Thompson explains this depends on whether the interest rate is variable or fixed.
“If it is a fixed, the rate stays the same regardless of whether the interest rate goes up or down. Variable rates are generally linked to the prime lending rate and adjust both up and down when rates change.
“For variable rate agreements the repayment would be adjusted as rates change. If your debt is taken out over a longer term or the greater the capital amount is, the greater your savings will be if the rate decreases.”
Thompson points out that while the interest rate cut means more spending power for consumers (because current debt will be cheaper) it is not a good idea to accumulate new debt simply because the interest rate is low.

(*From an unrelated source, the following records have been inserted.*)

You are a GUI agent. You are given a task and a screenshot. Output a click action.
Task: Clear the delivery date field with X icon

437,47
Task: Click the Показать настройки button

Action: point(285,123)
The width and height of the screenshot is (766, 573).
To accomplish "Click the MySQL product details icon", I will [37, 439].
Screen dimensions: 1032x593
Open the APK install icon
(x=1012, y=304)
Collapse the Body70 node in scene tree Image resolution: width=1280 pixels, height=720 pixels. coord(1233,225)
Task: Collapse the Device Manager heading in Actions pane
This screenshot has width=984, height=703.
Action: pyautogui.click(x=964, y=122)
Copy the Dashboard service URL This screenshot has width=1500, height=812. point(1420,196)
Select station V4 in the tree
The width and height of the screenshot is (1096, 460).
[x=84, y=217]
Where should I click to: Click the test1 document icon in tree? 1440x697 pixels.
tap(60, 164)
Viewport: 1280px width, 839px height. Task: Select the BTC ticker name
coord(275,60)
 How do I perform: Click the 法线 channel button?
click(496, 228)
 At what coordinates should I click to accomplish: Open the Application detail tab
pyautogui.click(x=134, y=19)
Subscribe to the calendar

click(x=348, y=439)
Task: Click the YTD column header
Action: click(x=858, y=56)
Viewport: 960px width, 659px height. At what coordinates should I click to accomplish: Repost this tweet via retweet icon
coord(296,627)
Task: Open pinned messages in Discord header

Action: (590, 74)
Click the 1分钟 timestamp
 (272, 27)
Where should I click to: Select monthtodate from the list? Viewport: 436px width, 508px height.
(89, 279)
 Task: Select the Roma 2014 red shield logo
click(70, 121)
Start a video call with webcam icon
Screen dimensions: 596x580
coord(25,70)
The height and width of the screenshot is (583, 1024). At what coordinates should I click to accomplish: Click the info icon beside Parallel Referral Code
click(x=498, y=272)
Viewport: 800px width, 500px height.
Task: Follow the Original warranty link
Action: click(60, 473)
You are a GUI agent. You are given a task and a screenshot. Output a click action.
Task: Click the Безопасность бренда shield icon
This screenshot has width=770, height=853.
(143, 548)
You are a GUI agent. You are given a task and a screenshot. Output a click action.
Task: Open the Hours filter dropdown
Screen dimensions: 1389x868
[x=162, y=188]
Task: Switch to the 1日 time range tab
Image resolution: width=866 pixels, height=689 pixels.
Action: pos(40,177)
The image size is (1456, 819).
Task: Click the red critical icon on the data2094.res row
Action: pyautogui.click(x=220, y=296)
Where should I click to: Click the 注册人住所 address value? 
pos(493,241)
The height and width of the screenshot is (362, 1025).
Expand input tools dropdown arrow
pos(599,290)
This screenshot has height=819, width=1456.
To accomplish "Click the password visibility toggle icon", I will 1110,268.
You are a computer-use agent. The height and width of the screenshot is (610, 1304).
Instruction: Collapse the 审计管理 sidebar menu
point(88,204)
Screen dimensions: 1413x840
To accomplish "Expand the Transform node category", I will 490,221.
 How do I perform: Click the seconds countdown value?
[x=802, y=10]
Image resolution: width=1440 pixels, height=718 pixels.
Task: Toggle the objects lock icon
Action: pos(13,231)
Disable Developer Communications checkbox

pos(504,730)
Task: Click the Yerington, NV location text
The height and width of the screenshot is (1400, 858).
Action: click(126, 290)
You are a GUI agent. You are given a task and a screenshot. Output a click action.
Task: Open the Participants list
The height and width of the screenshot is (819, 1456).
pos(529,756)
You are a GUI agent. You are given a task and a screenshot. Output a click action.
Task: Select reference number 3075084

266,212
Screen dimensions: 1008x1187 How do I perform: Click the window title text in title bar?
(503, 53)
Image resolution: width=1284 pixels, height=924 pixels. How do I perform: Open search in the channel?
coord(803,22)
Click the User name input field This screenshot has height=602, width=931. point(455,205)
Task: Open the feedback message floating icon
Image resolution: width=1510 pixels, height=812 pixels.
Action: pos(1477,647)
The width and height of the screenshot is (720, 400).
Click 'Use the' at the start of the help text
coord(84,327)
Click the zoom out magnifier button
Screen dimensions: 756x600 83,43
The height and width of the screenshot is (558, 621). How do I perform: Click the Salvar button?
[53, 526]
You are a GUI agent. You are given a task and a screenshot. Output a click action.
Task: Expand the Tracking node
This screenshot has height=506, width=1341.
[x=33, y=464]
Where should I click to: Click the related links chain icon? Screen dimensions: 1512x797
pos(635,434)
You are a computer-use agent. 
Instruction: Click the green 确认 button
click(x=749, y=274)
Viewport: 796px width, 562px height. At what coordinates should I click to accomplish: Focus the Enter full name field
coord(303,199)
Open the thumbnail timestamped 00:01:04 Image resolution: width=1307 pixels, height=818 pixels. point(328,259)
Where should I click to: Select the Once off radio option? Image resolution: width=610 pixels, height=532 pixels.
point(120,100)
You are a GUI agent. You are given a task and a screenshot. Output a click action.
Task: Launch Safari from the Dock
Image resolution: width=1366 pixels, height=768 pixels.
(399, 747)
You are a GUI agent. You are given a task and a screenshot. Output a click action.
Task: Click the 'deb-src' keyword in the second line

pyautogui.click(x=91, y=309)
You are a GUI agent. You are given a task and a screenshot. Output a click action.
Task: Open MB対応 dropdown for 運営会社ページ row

Keep these points in mind:
• Interest rates will not be low forever. Make sure before you make new debt that you can pay it back in the long term, when interest rates could return to pre-Covid-19 levels.
• If you are able to, keep up your normal repayments to creditors as this will bring down your balance faster.
• The lower interest rate may be a temptation to acquire more debt, but rather see it as an opportunity to reduce current debt.
• Clear expensive debt first. This generally includes credit cards and store cards due to their higher interest rates.
What about my savings accounts?
These will be impacted by a reduced interest rate, Thompson says.
“Savings accounts linked to the variable interest rate will reduce, which could impact your long-term financial goals. Fixed savings options like fixed deposits will not be impacted as the rates stay the same as those offered to you before the interest rate cut.”
He recommends always seeking out savings account products which offer the best possible interest rate. African Bank’s Tax Free Investment account offers an interest rate of 6.75%, for example.
“The interest rate on savings, particularly for retirement, are crucial to financial security in the future. Always ensure you understand the interest rate you are getting and that it is the best possible rate to help you grow your money,” Thompson concluded.